RECORD SET section start
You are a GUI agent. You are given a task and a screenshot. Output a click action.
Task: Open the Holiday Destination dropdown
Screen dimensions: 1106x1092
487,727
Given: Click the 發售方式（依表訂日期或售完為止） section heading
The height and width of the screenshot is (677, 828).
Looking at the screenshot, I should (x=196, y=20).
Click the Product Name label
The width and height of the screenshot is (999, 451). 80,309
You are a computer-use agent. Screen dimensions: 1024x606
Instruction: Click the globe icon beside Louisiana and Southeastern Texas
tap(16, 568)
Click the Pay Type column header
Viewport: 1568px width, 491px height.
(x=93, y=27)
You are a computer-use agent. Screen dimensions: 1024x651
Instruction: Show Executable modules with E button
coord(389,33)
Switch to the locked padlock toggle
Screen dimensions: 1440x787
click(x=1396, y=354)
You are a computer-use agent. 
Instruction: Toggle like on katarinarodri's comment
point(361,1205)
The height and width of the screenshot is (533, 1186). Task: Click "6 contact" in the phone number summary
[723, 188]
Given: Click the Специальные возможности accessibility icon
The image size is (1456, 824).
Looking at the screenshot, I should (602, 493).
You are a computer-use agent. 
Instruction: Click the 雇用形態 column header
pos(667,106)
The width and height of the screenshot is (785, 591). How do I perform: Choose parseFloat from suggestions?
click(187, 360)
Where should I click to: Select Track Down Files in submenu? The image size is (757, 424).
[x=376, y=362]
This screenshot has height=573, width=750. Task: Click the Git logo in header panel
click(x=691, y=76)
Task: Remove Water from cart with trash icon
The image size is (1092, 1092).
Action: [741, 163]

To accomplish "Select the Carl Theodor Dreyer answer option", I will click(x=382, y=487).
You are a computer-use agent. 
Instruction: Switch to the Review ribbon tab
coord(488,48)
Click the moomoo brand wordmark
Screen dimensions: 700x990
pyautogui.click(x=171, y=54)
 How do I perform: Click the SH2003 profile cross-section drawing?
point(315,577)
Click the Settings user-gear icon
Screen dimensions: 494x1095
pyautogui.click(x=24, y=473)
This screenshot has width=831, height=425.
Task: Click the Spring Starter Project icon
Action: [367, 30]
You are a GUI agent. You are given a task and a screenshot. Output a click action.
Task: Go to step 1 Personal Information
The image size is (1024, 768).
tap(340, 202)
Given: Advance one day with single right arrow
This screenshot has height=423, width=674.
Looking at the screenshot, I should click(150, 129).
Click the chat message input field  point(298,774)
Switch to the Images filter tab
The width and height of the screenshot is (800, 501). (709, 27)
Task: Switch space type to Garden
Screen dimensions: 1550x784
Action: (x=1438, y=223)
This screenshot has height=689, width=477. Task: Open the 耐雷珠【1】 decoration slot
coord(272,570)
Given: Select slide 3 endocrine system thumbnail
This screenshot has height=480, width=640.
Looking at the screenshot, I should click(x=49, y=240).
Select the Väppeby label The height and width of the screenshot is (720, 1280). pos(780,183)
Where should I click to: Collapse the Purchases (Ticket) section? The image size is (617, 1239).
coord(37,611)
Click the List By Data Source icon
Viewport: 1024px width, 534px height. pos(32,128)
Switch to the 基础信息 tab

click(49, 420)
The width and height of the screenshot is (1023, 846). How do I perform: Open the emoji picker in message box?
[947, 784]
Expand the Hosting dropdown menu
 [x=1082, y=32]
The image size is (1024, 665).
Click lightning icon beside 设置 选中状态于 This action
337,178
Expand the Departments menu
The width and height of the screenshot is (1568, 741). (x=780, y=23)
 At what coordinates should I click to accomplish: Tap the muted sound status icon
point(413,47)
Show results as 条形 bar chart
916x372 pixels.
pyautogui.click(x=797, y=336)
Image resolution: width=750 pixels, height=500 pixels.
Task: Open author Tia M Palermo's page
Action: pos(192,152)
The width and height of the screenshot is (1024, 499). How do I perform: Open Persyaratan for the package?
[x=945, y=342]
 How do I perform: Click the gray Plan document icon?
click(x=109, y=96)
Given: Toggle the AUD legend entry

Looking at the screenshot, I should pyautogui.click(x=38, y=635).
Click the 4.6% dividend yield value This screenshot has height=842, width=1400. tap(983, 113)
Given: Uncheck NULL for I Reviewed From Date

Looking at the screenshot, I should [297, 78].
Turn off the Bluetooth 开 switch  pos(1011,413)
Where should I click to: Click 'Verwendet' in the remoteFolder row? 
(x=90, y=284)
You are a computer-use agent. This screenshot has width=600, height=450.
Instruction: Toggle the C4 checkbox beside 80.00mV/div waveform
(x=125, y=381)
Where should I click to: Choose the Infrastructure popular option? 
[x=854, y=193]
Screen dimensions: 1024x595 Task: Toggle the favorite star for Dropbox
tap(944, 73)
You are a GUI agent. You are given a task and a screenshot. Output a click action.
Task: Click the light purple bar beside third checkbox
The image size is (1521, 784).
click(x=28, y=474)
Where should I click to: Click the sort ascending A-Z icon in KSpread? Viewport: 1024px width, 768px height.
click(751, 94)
RECORD SET section end
• [PROBLEM TO SOLVE]
Your answer should be the exact lines above from the one with "The height and width of the screenshot is (677, 828)." through the one with "You are a computer-use agent. Screen dimensions: 1024x606", both included, and nothing besides.

• [SOLUTION TO THE EXERCISE]
The height and width of the screenshot is (677, 828).
Looking at the screenshot, I should (x=196, y=20).
Click the Product Name label
The width and height of the screenshot is (999, 451). 80,309
You are a computer-use agent. Screen dimensions: 1024x606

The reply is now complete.